ACTIVITY LIST –
A. List every place named in the passage about Ulana Suprun below.
B. Translate this sentence from the passage about Ulana Suprun below into Spanish: "But Ukrainians are fixated on something else."

*** Opening DOCUMENT EXTRACT ***

Ulana Suprun looks more rested than usual. Suprun, the longest-serving health minister in Ukraine and an American-born physician, just flew into Washington for meetings to offer her impression of where things stand in Ukraine. She has only been out of government for five weeks, but she’s watching its political situation closely and speaking out as needed. It’s been quite a year for Ukraine: the country has a new president and parliament, both green, and the country is now caught up in the biggest international scandal of the year.
But Ukrainians are fixated on something else. Many fear that the new president is about to give away the Donbas, and Suprun is worried too.

*** Closing DOCUMENT EXTRACT ***
*** Opening SUPPLIED INFORMATION ***

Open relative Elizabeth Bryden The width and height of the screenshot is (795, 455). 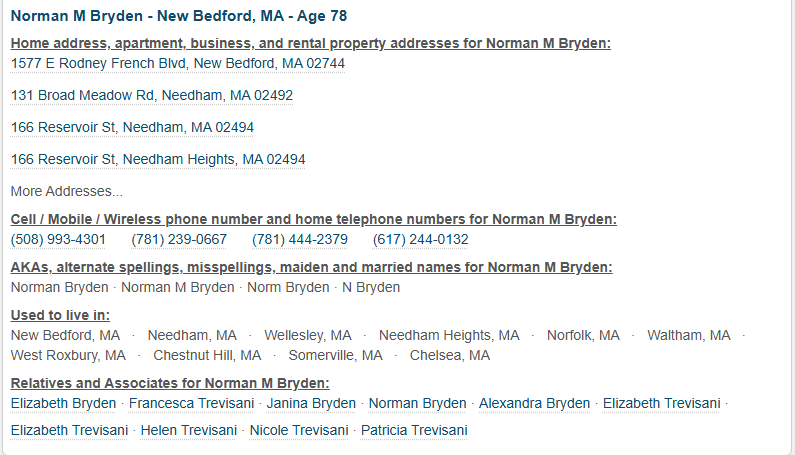coord(63,403)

*** Closing SUPPLIED INFORMATION ***

ANSWERS TO EACH TASK –
A. Ukraine, Washington, the Donbas

B. Pero los ucranianos están obsesionados con otra cosa.